The present disclosure also relates to an apparatus for performing the operations herein. This apparatus can be specially constructed for the intended purposes, or it can include a general purpose computer selectively activated or reconfigured by a computer program stored in the computer. Such a computer program can be stored in a computer readable storage medium, such as, but not limited to, any type of disk including floppy disks, optical disks, CD-ROMs, and magnetic-optical disks, read-only memories (ROMs), random access memories (RAMs), EPROMs, EEPROMs, magnetic or optical cards, or any type of media suitable for storing electronic instructions, each coupled to a computer system bus.
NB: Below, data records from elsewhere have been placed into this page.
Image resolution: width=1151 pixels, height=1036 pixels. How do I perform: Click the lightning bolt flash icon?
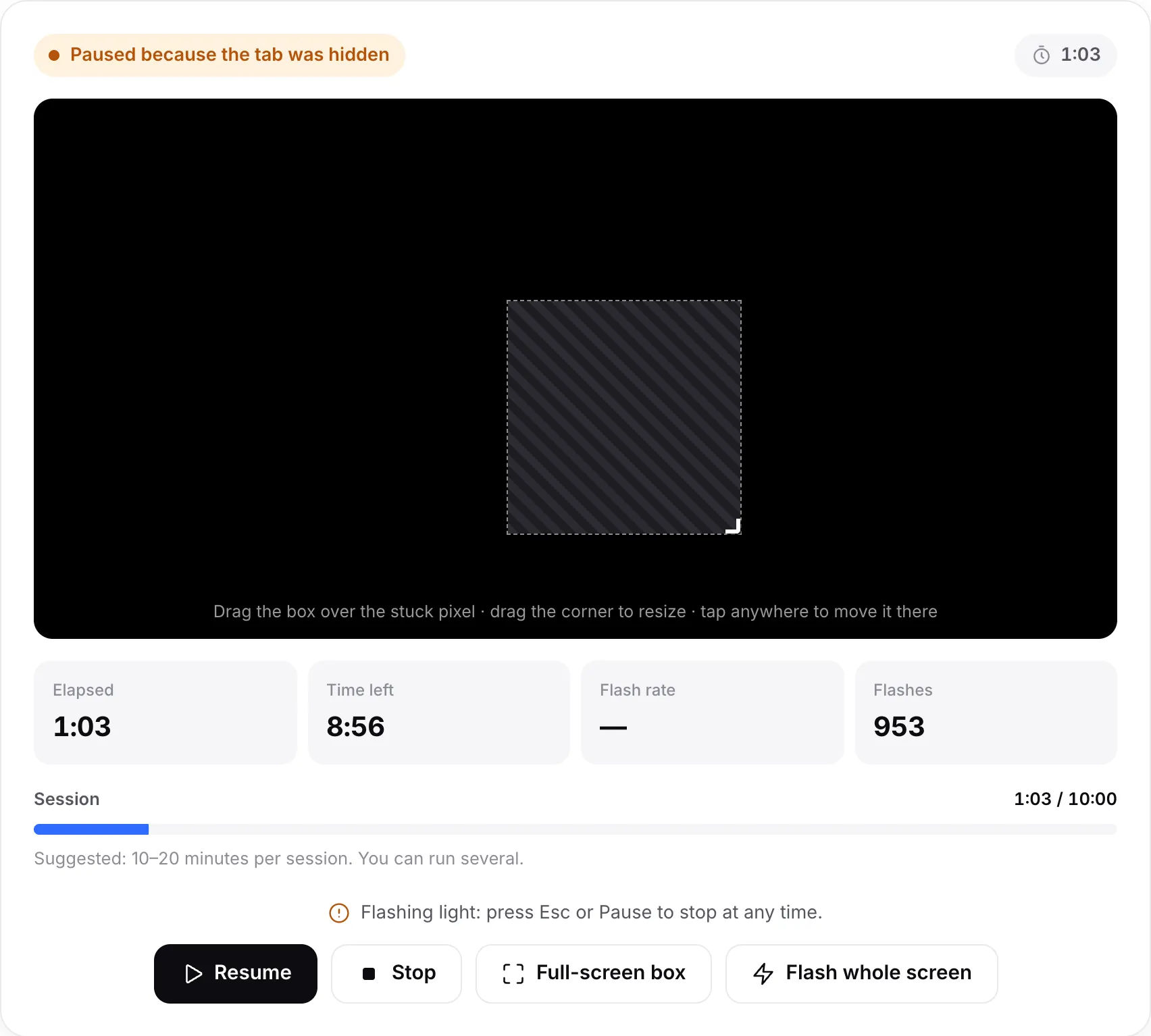[x=763, y=973]
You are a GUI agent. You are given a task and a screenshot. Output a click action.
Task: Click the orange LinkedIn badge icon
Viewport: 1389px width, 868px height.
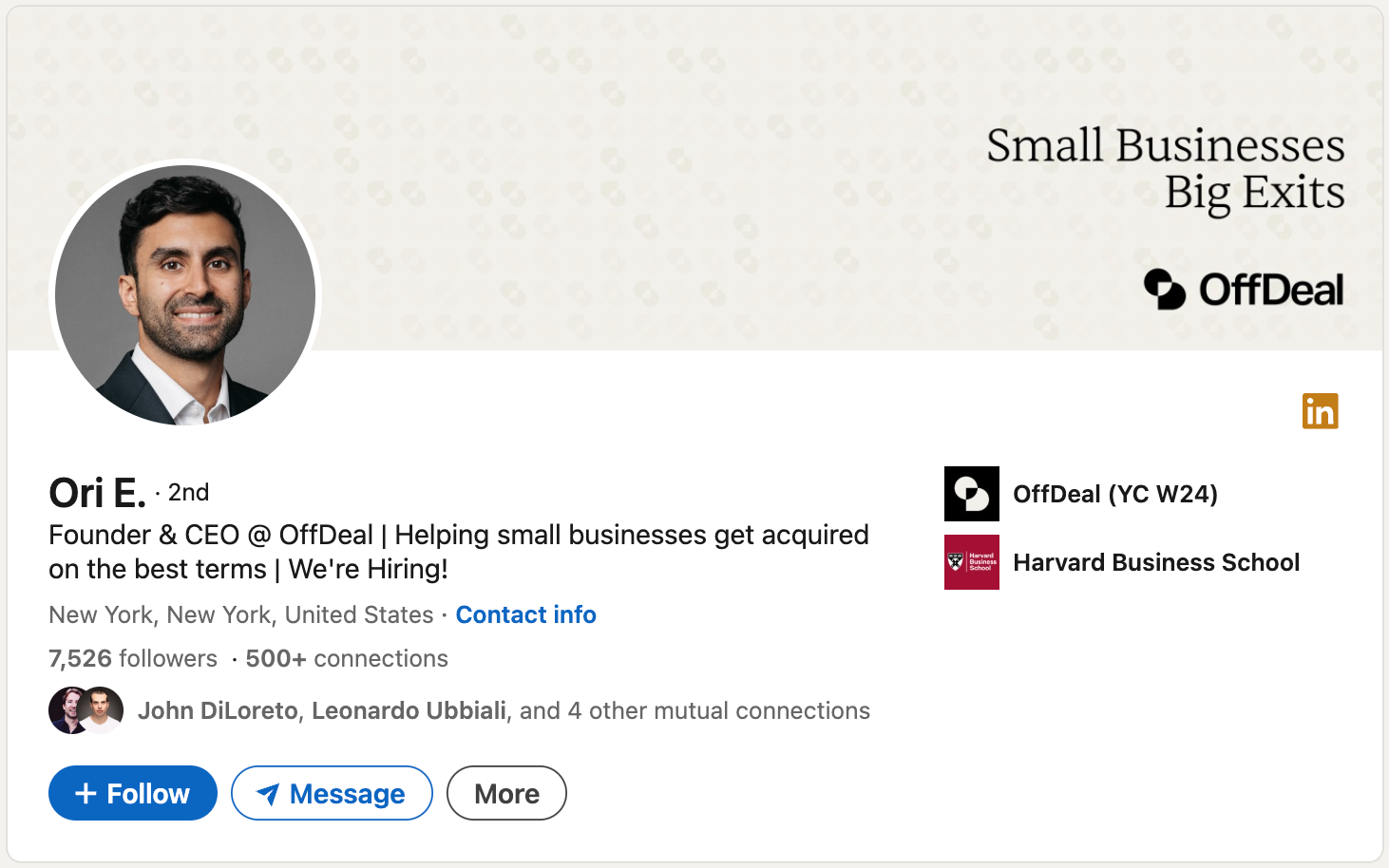click(x=1320, y=410)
The algorithms and displays presented herein are not inherently related to any particular computer or other apparatus. Various general purpose systems can be used with programs in accordance with the teachings herein, or it can prove convenient to construct a more specialized apparatus to perform the method. The structure for a variety of these systems will appear as set forth in the description below. In addition, the present disclosure is not described with reference to any particular programming language. It will be appreciated that a variety of programming languages can be used to implement the teachings of the disclosure as described herein.

The present disclosure can be provided as a computer program product, or software, that can include a machine-readable medium having stored thereon instructions, which can be used to program a computer system (or other electronic devices) to perform a process according to the present disclosure. A machine-readable medium includes any mechanism for storing information in a form readable by a machine (e.g., a computer). In some embodiments, a machine-readable (e.g., computer-readable) medium includes a machine (e.g., a computer) readable storage medium such as a read only memory (“ROM”), random access memory (“RAM”), magnetic disk storage media, optical storage media, flash memory components, etc.

In the foregoing specification, embodiments of the disclosure have been described with reference to specific example embodiments thereof. It will be evident that various modifications can be made thereto without departing from the broader spirit and scope of embodiments of the disclosure as set forth in the following claims. The specification and drawings are, accordingly, to be regarded in an illustrative sense rather than a restrictive sense.